Text variables
The Text handling and Missing values methods, and their related controls, specify how a text variable is handled.
Text handling
-
Count vectorization
-
TF/IDF vectorization
-
Hashing trick (producing sparse matrices)
-
Hashing trick + Truncated SVD (producing smaller dense matrices for algorithms that do not support sparse matrices)
-
Sentence embedding (Python training backend only)
For the specific case of deep learning, see text features in deep-learning models
Sentence embedding
Sentence embedding creates semantically meaningful dense matrix representations of text. In DSS, this text handling method makes use of transformer models using the transformers and sentence-transformers libraries. Each text sample is passed through a selected transformer model. The outputs are then pooled to an embedding with a model-specific fixed size. The computations can be configured to use a GPU.
Using sentence embedding in Visual ML requires the
sentence-transformers
python package.
You can install all necessary packages by adding the “Visual Machine Learning with sentence embedding” package set, in the code-environment “Packages to install” tab.
Sentence embedding also requires models to be downloaded. This can be done via the managed code environment resources directory . See below for an example code environment resources initialization script.
######################## Base imports #################################
import logging
import os
import shutil
from dataiku.code_env_resources import clear_all_env_vars
from dataiku.code_env_resources import grant_permissions
from dataiku.code_env_resources import set_env_path
from dataiku.code_env_resources import set_env_var
from dataiku.code_env_resources import update_models_meta
# Set-up logging
logging.basicConfig()
logger = logging.getLogger("code_env_resources")
logger.setLevel(logging.INFO)
# Clear all environment variables defined by a previously run script
clear_all_env_vars()
######################## Sentence Transformers #################################
# Set sentence_transformers cache directory
set_env_path("SENTENCE_TRANSFORMERS_HOME", "sentence_transformers")
import sentence_transformers
# Download pretrained models
MODELS_REPO_AND_REVISION = [
("DataikuNLP/average_word_embeddings_glove.6B.300d", "52d892b217016f53b6c717839bf62c746a658933"),
("DataikuNLP/TinyBERT_General_4L_312D", "33ec5b27fcd40369ff402c779baffe219f5360fe"),
("DataikuNLP/paraphrase-multilingual-MiniLM-L12-v2", "4f806dbc260d6ce3d6aed0cbf875f668cc1b5480"),
# Add other models you wish to download and make available as shown below (removing the # to uncomment):
# ("bert-base-uncased", "b96743c503420c0858ad23fca994e670844c6c05"),
]
sentence_transformers_cache_dir = os.getenv("SENTENCE_TRANSFORMERS_HOME")

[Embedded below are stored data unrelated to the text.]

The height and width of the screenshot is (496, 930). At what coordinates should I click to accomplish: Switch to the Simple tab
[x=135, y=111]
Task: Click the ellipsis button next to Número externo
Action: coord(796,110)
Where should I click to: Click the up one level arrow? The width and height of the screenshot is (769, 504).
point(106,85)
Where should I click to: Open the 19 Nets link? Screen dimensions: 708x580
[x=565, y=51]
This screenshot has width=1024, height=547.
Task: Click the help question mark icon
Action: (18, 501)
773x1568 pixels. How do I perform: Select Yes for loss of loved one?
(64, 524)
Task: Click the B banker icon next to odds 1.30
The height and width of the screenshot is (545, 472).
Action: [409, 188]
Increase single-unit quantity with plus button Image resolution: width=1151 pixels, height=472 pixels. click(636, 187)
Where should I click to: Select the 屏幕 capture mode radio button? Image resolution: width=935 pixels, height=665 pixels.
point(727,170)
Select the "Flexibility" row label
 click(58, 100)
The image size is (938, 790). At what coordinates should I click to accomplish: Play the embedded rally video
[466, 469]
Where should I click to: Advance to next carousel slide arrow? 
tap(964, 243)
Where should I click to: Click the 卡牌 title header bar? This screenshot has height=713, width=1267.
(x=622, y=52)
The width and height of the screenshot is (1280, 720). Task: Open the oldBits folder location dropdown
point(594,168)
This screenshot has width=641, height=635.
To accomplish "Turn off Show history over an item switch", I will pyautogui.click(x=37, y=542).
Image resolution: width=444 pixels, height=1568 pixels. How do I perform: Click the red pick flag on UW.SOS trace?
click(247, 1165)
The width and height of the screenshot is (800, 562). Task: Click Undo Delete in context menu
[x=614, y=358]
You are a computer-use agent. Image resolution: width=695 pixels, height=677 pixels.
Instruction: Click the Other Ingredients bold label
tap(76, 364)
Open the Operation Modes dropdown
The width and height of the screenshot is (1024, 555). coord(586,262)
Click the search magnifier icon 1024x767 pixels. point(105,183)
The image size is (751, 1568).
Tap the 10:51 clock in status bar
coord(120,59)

for (model_repo, revision) in MODELS_REPO_AND_REVISION:
logger.info("Loading pretrained SentenceTransformer model: {}".format(model_repo))
model_path = os.path.join(sentence_transformers_cache_dir, model_repo.replace("/", "_"))
# Uncomment below to overwrite (force re-download of) all existing models
# if os.path.exists(model_path):
# logger.warning("Removing model: {}".format(model_path))
# shutil.rmtree(model_path)
# This also skips same models with a different revision
if not os.path.exists(model_path):
model_path_tmp = sentence_transformers.util.snapshot_download(
repo_id=model_repo,
revision=revision,
cache_dir=sentence_transformers_cache_dir,
library_name="sentence-transformers",
library_version=sentence_transformers.__version__,
ignore_files=["flax_model.msgpack", "rust_model.ot", "tf_model.h5",],
)
os.rename(model_path_tmp, model_path)
else:
logger.info("Model already downloaded, skipping")
# Add sentence embedding models to the code-envs models meta-data
# (ensure that they are properly displayed in the feature handling)
update_models_meta()
# Grant everyone read access to pretrained models in sentence_transformers/ folder
# (by default, sentence transformers makes them only readable by the owner)
grant_permissions(sentence_transformers_cache_dir)
Missing values
For text features, DSS only supports treating missing values as empty strings.